L’air que l’on respire


On connaît la madeleine de Proust, le parfum qui fait surgir le passé sans qu’on l’attende. On sait aussi ces notes de musique qui soudain rendent le présent étrange et nous propulsent ailleurs, avant, dans une vie qui n’est plus. 

Mer ionienne, Italie 2017 ©levaporettoblogue.blogspot.com

Parfois encore, sans comprendre, un souvenir précis surgit à la faveur de l’air que l’on respire, d’une brise qui effleure la joue. 

Pour parler des parfums et des goûts, il y a les familles olfactives, les mots des fleurs, des fruits, du bois, de la mer, des épices, etc. ; pour la musique il y a la palette des sentiments et un riche vocable ; mais comment parler de l’air que l’on respire ? 

L’air, cet élément qui nous traverse, nous fait vivre et teinte nos inspirations, nos expirations au gré de nos déplacements dans l’espace et le temps.  

Il y a là un langage à inventer, en équilibre entre impermanence et permanence.

Brumes de Venise, Italie 2017 ©levaporettoblogue.blogspot.com


Air du temps : sensation éphémère qui se transforme en souvenir.

Air tendre, azur et pétillant de fines bulles de l’île du Hierro, sur fond marine parsemé d’écume mouvante.

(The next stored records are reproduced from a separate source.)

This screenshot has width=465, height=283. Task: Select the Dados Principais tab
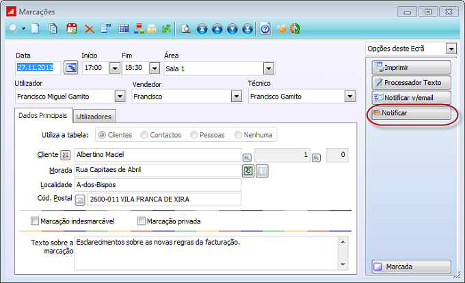pos(42,116)
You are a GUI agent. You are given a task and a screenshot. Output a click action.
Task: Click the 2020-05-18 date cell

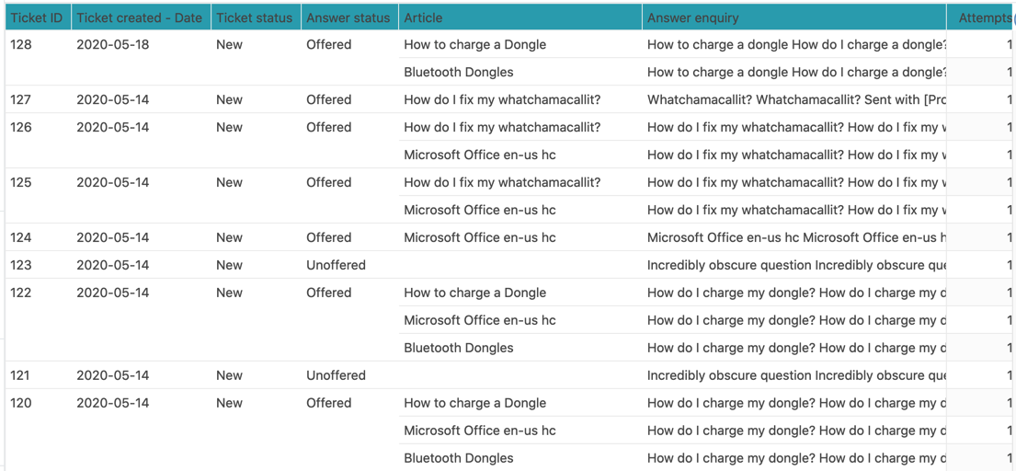point(112,44)
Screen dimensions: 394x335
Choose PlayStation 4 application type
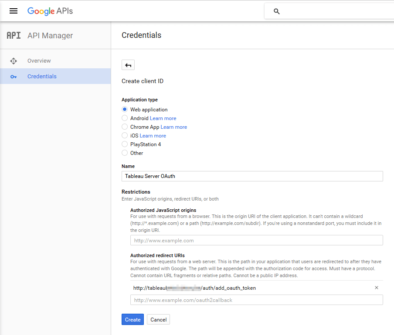coord(125,144)
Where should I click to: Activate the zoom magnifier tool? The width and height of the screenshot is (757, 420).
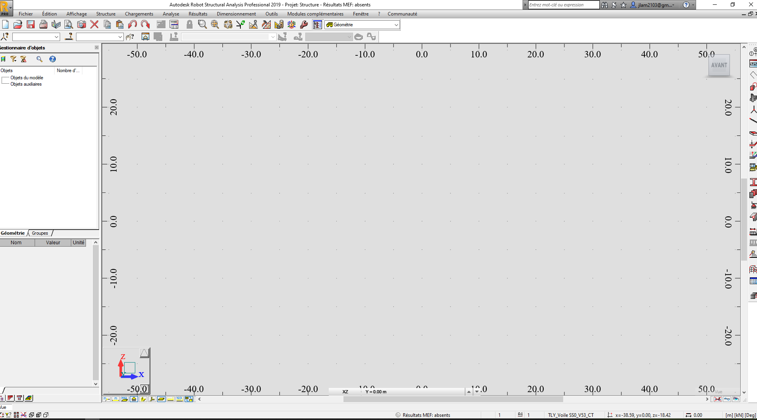tap(203, 24)
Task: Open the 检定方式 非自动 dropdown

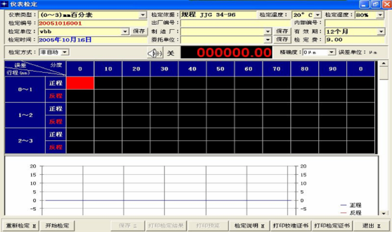Action: [x=65, y=52]
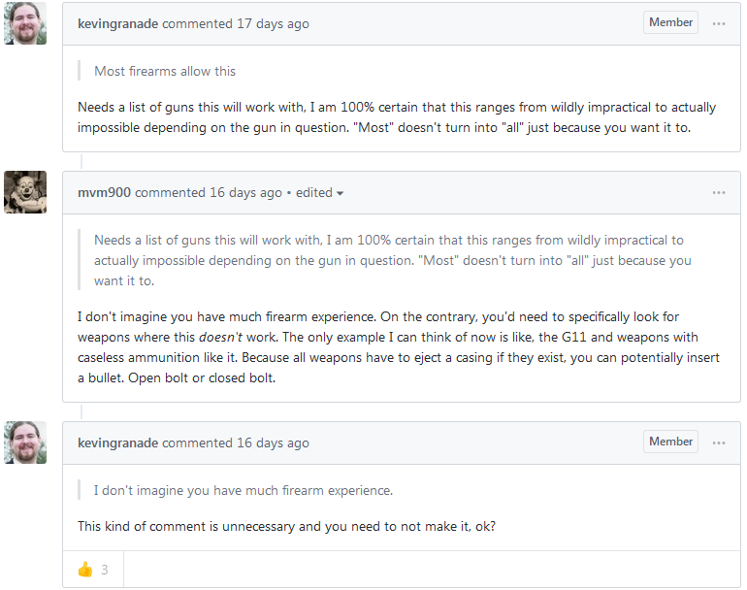Open options menu on last kevingranade comment
Viewport: 747px width, 590px height.
click(x=719, y=443)
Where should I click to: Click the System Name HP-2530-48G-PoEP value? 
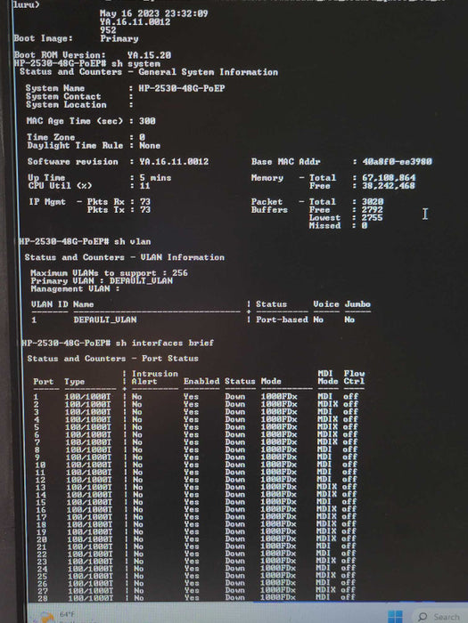(182, 88)
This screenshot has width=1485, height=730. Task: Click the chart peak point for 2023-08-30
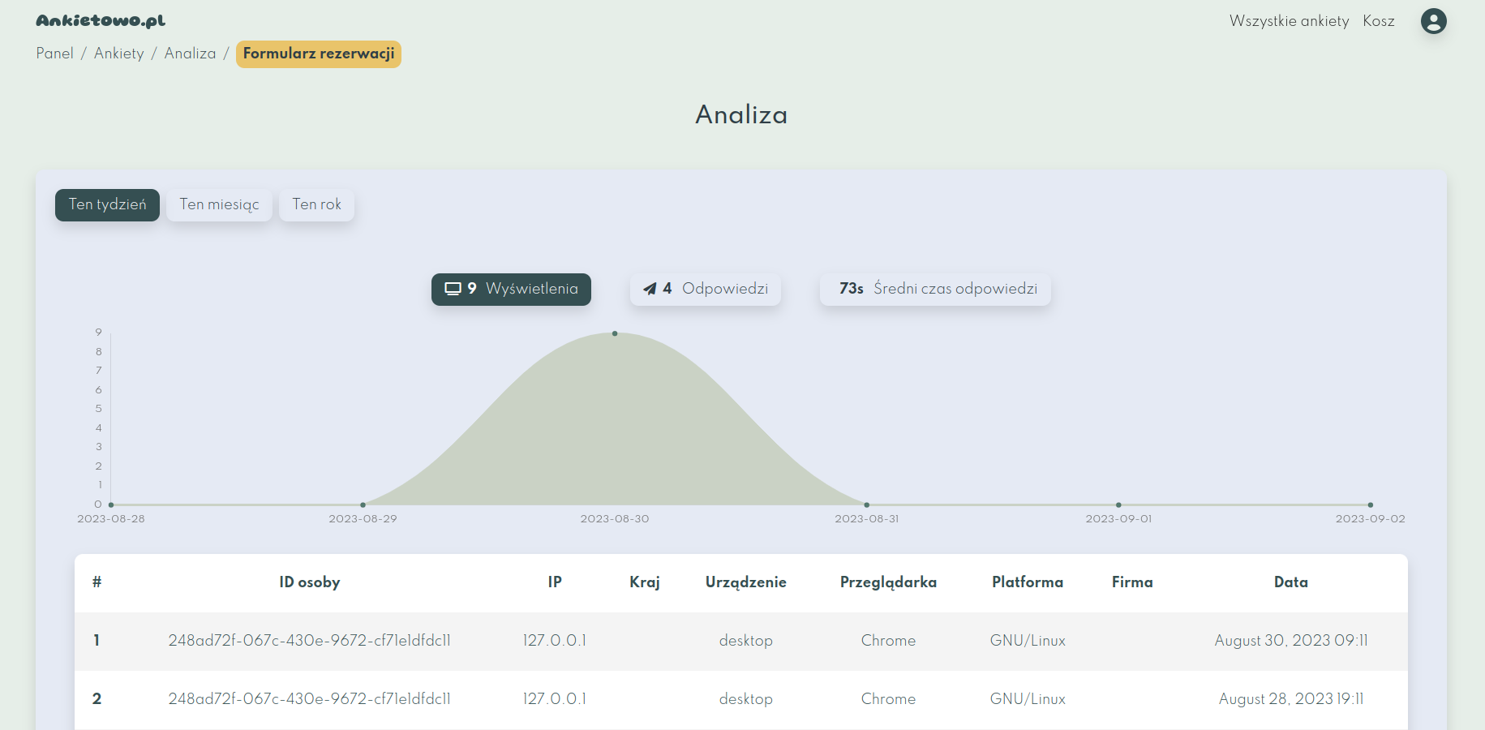615,333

Air liquide du soleil de Ténérife, lourd comme du plomb en fusion. 

Air primordial et originel des parcelles de Terre inaccessibles : le cœur des forêts pluviales, les sommets des volcans, les fjords isolés, les plages au pied des falaises, les landes au vent et les îlots sous le vent, la crête effilée des glaciers, les parois moussues derrière les cascades.

Malborough Sounds, Nouvelle-Zélande 2017 ©levaporettoblogue.blogspot.com

Air artificiel et insipide des villes modernes, désodorisé par les buildings de verre et de métal, là où la nature s’est tue, où le gazon est devenu plastique dans les rues select du centre. 

Air sombre et silencieux des alpages à la tombée du jour, qui monte de la terre humide et des prairies foulées par les troupeaux. 

Air gai du samedi matin, promesse d’un après-midi oisif et d’une soirée insouciante.

Air léger de la ville au printemps, quand tilleuls et platanes en fleur la parfument de campagne et donnent envie de se rouler dans l’herbe fraîchement coupée. 

Bleu-gris de Bretagne, France 2017 ©levaporettoblogue.blogspot.com

Air encore frais de la Côte d’Azur un petit matin de juillet, rose comme un laurier, vert comme un cyprès, jaune comme un mimosa, à la sortie du train de nuit, le nez plein de l’odeur de la couchette de cuir mêlé au parfum empyreumatique de la mécanique.

Air gris et humide de la fin du mois de septembre qui annonce les lumières des phares dans les brouillards et le grincement des essuie-glaces.  

Air de liberté d'une aube d’hiver dérobé au temps des agendas sérieux, sur le chemin de l’école ou du bureau, quand seul avec soi-même, l’on s’échappe de la routine pour s’inventer un monde.

 Surexposition 2017 ©levaporettoblogue.blogspot.com


Air de l’heure bleue, mystérieux et poétique, espace-temps équivoque, ni chien, ni loup.

Air magique de la nuit des Cyclades, entre abysses de Neptune et constellations antiques.